It was not lost on Charles. “Will, why don’t you go home and get some sleep.” William looked over at his friend sitting on his bed and nodded. Charles smiled broadly back at him. “I told you already, I’m going to be with you tomorrow. There’s nothing to worry about.” He shook his head toward the open doorway. “Now go, get some sleep.”
William walked over to his friend on the bed and shook his hand. “I’ll see you tomorrow, Charles.” William started to turn away but said over his shoulder, “Although you might wish that you had stayed in bed.”
Charles smiled, “After all this time being bedridden and quarantined, I’m looking forward to the exercise.”
William said as he stopped by the doorway, “Famous last words…see you tomorrow.” Charles raised two fingers to his forehead as William walked back out into the city.
The city was always cool, but the oppressive silence that draped over it was as thick and as uncomfortable as the highest humidity readings. He felt like he was in a ghost town, almost. This place had been the source of countless wonders for him when he first arrived here. Now it was almost barren. There needed to be new life here. He had no idea what kind or even how to make that thought a reality. How do you bring something as intangible as ‘life’ into a city? People and animals are life. The only beings that could be allowed to see this place were shape shifters. So, bring in more shape shifters. Only problem with that was the Elders had lost their main source of identifying and tracking new shape shifters.
The Whyte Plain. That place must have been amazing once. His experiences there were less than pleasant. He had nightmares from time to time. He would wake up in the middle of the night and it would take him a few minutes to realize that he was in his room and not trapped back there. Even thinking about it made a cold shiver run down his back and goose bumps spring up on his arms. But he felt nothing else.
Where are you? He asked inside his head. His other, the one thing that could ensure his death by the Elders, had been disturbingly absent since he was set free from his prison cell. He wasn’t stupid enough to believe that his other was gone. It was in there somewhere, hiding in some far corner of his mind that he couldn’t consciously access. It was possible that his other was the source of his nightmares. The invisible enemy within would always be with him. It was a part of him and that reality was just as inescapable as the fact that one day he would have to go back to the Whyte Plain.
This content has been misappropriated from Royal Road; report any instances of this story if found elsewhere.
He looked up and realized that he was already at his own apartment building. He walked up the ramp, covering another massive yawn. How had he gotten so tired? Well, going through the obstacle course five times in a day and a ten-mile run before that, probably did take it out of you, even with his pack bond that he shared with Aceso and Katherine. Stamina was a great thing, but the body still needed time to recuperate and rest. And that was exactly what he was going to do.
He mounted the third-floor landing and turned to enter his room. The room was as comfortable and as familiar as the city was. This place was the closest thing he had had to a real home since before he could remember. He walked to his dresser and ripped his shirt over his head. The musky scent of his own body wafted over him as the fabric was lifted off him. He dropped the shirt on the floor and shook out his lengthening hair. He ran his fingers through it to find that it was only an inch or two short of his shoulders. I’m going to have to get that cut. He wondered how he had let it get that long. Back in the real world he wouldn’t be caught dead with the martial artist shoulder length hair, and yet here, in the bowels of the earth, that’s exactly what had happened. He wondered what else he had learned to ignore since coming here.

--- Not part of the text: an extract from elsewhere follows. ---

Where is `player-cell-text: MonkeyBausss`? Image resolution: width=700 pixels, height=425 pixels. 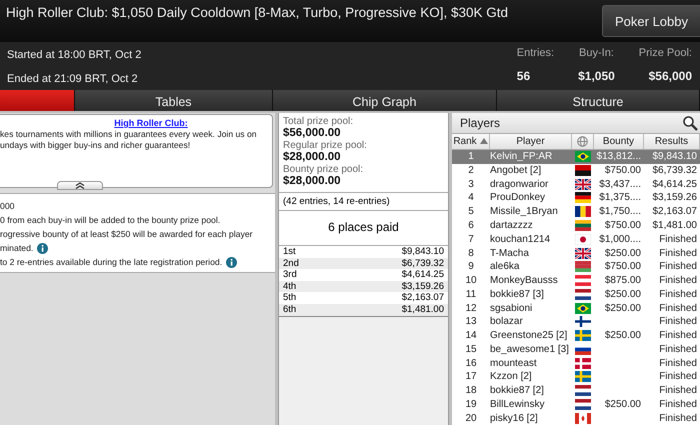 player-cell-text: MonkeyBausss is located at coordinates (524, 280).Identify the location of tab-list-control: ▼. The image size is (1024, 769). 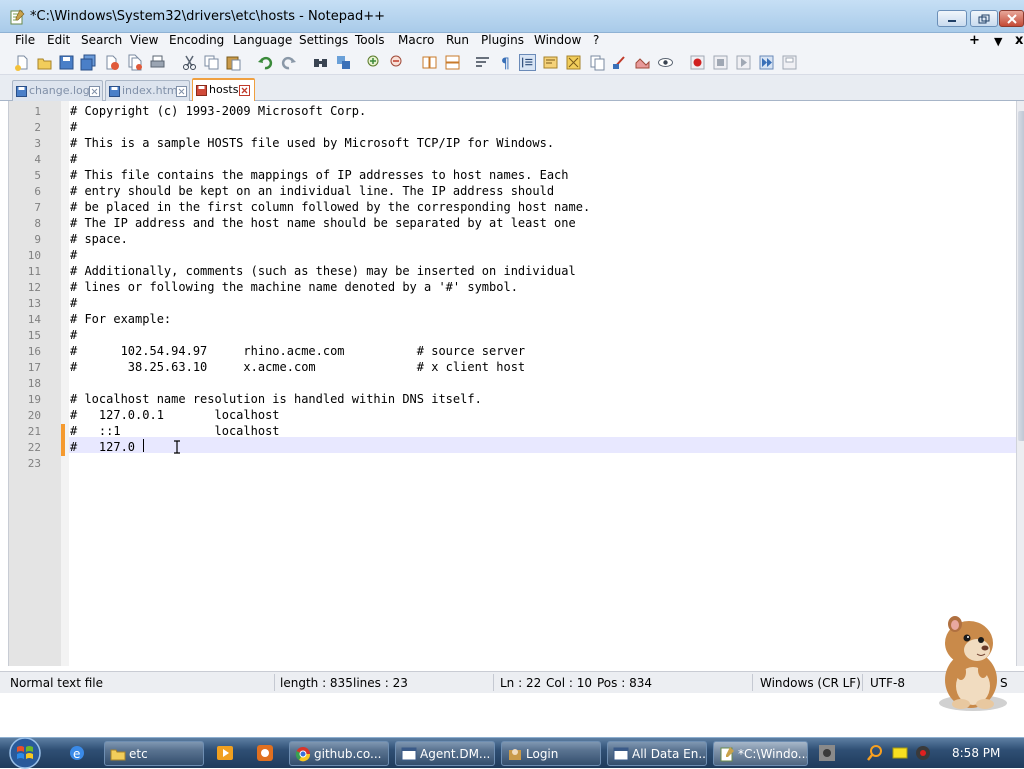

He wandered over and sat on the bed. Looking down at his shoes he thought that it would be really cool if it was possible to simply will the shoes off somehow. Could Katherine do anything like that? Heaving a sigh, he hunched over and took off his shoes, flipping them to the dresser in a pile. He collapsed back on the soft furs of the bed.

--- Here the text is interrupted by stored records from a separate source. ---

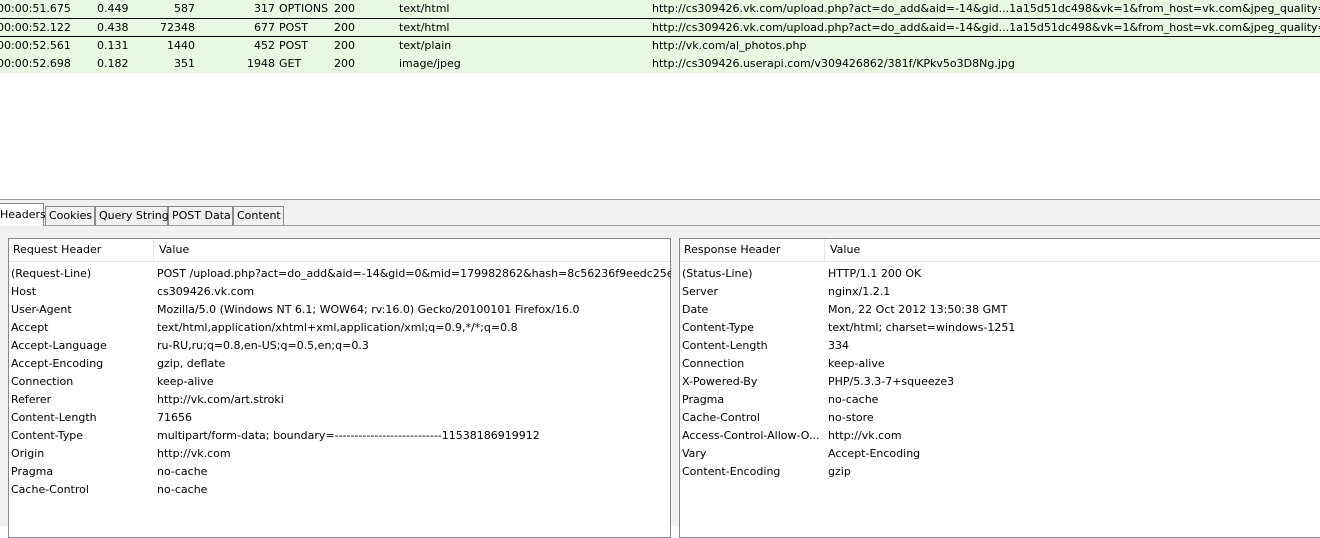 Image resolution: width=1320 pixels, height=538 pixels. I want to click on column-header-response-header: Response Header, so click(732, 250).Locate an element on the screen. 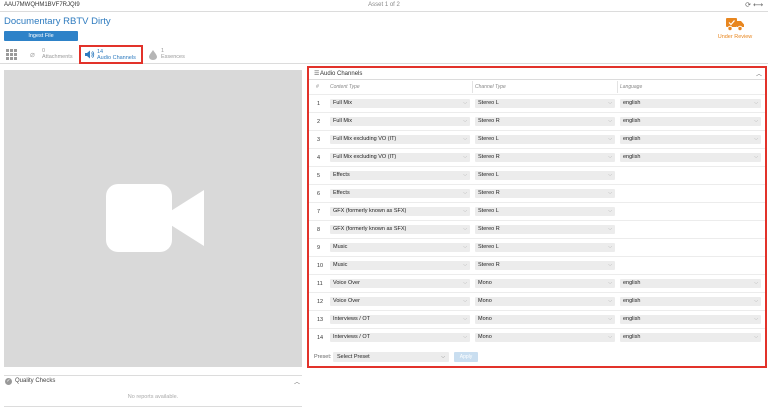 The width and height of the screenshot is (768, 411). table-row: 8 GFX (formerly known as SFX) ⌵ Stereo R ⌵ is located at coordinates (537, 229).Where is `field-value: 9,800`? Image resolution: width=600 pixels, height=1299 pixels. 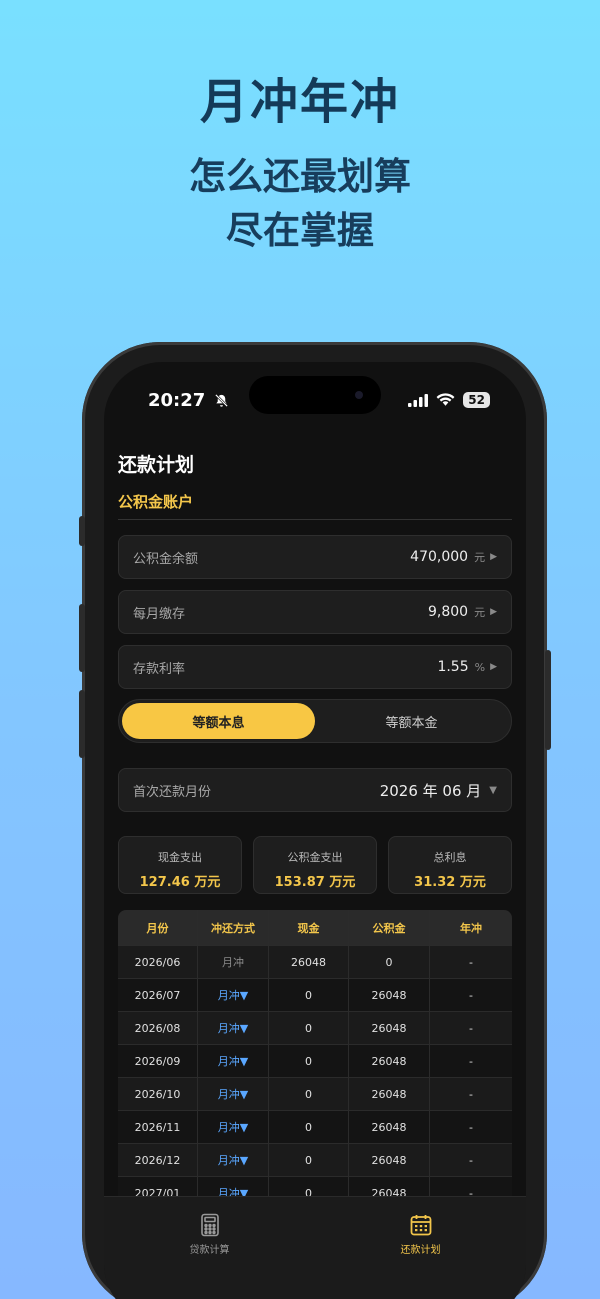
field-value: 9,800 is located at coordinates (448, 612).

‘Life goes on’ Ares had told him once. He knew there were things that had to be done and he knew what was at stake if they weren’t accomplished. But the most painful thing was he knew that neither he, nor Aceso, nor anyone in his pack was ready for what they knew the Elders would ask of them someday. He flexed his right arm, then his left. All of his strength, which had grown since coming here, went for nothing in that place. Fear gripped him and his body broke out in goose bumps. He took a deep breath and calmed himself. Fear kills faster than a bullet, faster than the sharpest claws. Again, as it was since the time he was released for his cell, there wasn’t the slightest hint of his other.
Was he truly alone? If it hadn’t been for his other, he and the rest of his pack would dead. He wouldn’t have to think about going back to the Whyte Plain because he would now be calling it his home, as one of those shadows. One of those things that only knew hunger and destruction. One of those monsters that came straight from every child’s nightmares. He sat up in his bed and rested his head on his folded hands.
Nicolas had to get faster and stronger. Katherine had to get and keep an edge to her, a need to win that she had been lacking in every training session. Aceso had her weaknesses too, no one was perfect, but he couldn’t tell what they were. And himself, he needed to get smarter, faster, move with more fluidity.